WHAT YOU HAVE TO DO: Edit the material from the line with "Image resolution: width=1601" up to and including the line with "Action: tap(95, 206)", changing "yellow" to "blue" and leaving the rest as it is. Give back only those lines.

Text and element pointing records:
(begin)

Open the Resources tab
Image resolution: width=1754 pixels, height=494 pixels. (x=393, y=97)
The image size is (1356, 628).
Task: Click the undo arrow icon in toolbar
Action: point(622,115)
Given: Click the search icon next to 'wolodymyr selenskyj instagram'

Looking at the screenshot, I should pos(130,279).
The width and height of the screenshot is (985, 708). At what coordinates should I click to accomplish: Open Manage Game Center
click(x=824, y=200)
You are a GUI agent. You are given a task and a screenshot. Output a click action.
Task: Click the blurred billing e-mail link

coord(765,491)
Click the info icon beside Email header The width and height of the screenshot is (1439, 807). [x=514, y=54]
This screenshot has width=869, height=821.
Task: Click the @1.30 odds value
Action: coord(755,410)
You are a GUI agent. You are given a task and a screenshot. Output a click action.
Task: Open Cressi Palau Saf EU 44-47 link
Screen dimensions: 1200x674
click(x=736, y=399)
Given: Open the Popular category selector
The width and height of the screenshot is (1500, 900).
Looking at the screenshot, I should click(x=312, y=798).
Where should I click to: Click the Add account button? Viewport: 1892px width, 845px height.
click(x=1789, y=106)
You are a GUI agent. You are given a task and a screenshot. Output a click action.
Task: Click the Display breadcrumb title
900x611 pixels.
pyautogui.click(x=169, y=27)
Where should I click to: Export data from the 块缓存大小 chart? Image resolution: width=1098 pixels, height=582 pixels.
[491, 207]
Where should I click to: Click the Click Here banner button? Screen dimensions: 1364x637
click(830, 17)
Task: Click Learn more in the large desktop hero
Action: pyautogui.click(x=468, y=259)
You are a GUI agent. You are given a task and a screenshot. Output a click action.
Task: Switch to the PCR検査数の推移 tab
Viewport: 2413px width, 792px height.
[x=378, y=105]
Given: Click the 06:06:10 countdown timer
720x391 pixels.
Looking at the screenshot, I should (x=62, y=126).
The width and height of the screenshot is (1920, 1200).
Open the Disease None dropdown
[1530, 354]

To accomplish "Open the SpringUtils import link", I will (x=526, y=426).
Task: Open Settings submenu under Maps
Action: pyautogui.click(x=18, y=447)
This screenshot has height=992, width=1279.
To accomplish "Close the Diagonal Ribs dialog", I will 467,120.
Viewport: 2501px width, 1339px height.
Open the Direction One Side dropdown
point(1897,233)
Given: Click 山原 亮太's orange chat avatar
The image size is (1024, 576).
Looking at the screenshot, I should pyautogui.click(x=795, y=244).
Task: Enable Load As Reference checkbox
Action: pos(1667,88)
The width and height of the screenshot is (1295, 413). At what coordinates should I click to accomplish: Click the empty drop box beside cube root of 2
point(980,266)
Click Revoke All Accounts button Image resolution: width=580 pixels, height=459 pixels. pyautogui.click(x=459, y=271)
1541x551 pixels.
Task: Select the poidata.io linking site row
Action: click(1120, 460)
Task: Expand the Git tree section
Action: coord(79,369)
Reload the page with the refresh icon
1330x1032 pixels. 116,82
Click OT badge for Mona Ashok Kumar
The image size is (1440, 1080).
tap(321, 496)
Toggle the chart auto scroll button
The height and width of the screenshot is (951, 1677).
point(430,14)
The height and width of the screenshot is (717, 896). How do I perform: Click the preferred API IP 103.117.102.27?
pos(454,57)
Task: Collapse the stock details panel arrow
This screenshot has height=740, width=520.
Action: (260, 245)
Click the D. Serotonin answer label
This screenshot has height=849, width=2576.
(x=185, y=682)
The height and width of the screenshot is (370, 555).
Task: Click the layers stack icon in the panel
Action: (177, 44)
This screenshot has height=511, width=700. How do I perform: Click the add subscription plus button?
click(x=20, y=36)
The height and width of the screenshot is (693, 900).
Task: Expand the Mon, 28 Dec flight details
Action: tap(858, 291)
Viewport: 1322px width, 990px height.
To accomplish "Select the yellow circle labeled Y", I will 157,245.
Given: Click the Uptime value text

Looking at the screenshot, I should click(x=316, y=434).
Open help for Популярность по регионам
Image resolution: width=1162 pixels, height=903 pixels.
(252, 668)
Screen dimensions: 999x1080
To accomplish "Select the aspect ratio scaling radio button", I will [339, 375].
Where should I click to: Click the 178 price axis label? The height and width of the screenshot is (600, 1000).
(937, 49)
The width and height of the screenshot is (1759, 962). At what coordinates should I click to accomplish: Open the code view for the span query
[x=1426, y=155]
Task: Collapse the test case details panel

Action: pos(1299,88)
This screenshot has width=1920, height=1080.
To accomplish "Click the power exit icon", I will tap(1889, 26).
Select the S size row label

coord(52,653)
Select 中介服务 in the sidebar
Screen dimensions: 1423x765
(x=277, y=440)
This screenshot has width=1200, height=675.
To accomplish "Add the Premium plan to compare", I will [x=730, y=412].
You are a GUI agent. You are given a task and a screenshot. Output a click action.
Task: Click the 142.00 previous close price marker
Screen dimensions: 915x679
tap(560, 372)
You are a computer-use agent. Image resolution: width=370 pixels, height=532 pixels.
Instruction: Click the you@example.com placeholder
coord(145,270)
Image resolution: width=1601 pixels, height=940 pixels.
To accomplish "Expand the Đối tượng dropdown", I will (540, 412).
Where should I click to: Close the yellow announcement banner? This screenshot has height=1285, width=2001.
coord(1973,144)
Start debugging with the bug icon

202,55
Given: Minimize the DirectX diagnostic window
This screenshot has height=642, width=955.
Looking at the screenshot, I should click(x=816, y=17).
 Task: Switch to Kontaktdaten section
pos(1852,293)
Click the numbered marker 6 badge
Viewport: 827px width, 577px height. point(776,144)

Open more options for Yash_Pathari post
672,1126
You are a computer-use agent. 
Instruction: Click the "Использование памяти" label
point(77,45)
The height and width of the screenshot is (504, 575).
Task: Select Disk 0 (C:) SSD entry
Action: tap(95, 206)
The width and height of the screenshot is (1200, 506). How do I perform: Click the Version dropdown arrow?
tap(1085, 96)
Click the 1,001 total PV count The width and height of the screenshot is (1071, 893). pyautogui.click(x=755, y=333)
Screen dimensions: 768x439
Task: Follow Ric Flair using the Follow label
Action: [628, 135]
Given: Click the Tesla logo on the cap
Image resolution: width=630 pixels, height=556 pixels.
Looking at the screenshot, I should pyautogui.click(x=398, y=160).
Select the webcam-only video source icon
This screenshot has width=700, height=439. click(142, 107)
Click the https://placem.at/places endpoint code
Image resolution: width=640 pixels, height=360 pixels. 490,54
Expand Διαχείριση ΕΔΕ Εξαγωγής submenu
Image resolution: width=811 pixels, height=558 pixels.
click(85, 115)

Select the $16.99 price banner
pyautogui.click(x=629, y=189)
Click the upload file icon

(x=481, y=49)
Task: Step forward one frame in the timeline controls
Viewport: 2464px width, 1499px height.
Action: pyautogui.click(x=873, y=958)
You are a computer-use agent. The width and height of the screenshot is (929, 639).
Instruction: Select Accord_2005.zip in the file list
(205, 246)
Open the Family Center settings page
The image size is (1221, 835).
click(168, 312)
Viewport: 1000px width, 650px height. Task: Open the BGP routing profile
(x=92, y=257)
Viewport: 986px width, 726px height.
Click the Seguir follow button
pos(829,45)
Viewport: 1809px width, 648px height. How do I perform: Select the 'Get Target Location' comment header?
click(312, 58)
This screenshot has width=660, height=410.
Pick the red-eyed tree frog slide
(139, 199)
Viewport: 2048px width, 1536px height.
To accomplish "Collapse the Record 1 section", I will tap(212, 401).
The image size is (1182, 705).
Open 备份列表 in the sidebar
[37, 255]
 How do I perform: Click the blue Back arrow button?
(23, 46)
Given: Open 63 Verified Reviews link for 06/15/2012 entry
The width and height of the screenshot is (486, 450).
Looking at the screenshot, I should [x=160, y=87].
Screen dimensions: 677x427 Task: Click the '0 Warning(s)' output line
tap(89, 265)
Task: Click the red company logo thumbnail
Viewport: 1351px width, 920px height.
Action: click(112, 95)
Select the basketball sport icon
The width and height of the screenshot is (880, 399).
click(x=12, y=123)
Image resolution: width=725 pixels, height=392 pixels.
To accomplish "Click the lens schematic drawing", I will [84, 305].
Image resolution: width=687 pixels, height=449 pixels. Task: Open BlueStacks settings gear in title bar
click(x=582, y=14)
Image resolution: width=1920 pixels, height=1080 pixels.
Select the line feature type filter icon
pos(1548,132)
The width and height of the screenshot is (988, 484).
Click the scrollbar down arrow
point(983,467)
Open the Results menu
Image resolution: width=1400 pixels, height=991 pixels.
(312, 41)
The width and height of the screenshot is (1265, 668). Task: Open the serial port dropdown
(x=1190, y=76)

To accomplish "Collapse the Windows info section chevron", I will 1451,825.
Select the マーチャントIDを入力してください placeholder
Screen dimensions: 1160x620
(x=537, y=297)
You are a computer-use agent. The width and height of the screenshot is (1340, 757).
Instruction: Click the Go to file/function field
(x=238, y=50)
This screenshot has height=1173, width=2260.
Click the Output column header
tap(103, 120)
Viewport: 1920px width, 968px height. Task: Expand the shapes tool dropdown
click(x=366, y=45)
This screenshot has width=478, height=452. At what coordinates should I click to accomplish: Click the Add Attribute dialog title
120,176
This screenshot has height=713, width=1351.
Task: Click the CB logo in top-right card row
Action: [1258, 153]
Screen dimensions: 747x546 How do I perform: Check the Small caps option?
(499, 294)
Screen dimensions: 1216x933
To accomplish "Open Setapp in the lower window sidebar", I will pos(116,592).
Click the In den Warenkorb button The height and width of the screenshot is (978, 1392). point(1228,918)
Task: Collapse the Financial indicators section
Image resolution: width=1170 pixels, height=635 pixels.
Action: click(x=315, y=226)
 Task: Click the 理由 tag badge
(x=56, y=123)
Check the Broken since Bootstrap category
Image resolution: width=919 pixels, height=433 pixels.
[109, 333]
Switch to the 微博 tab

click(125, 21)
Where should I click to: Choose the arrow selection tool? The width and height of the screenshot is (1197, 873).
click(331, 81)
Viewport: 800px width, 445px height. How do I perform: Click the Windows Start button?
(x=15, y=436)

(end)

ANSWER TO THIS EXERCISE:
Image resolution: width=1601 pixels, height=940 pixels.
To accomplish "Expand the Đối tượng dropdown", I will (540, 412).
Where should I click to: Close the blue announcement banner? This screenshot has height=1285, width=2001.
coord(1973,144)
Start debugging with the bug icon

202,55
Given: Minimize the DirectX diagnostic window
This screenshot has height=642, width=955.
Looking at the screenshot, I should click(x=816, y=17).
 Task: Switch to Kontaktdaten section
pos(1852,293)
Click the numbered marker 6 badge
Viewport: 827px width, 577px height. point(776,144)

Open more options for Yash_Pathari post
672,1126
You are a computer-use agent. 
Instruction: Click the "Использование памяти" label
point(77,45)
The height and width of the screenshot is (504, 575).
Task: Select Disk 0 (C:) SSD entry
Action: tap(95, 206)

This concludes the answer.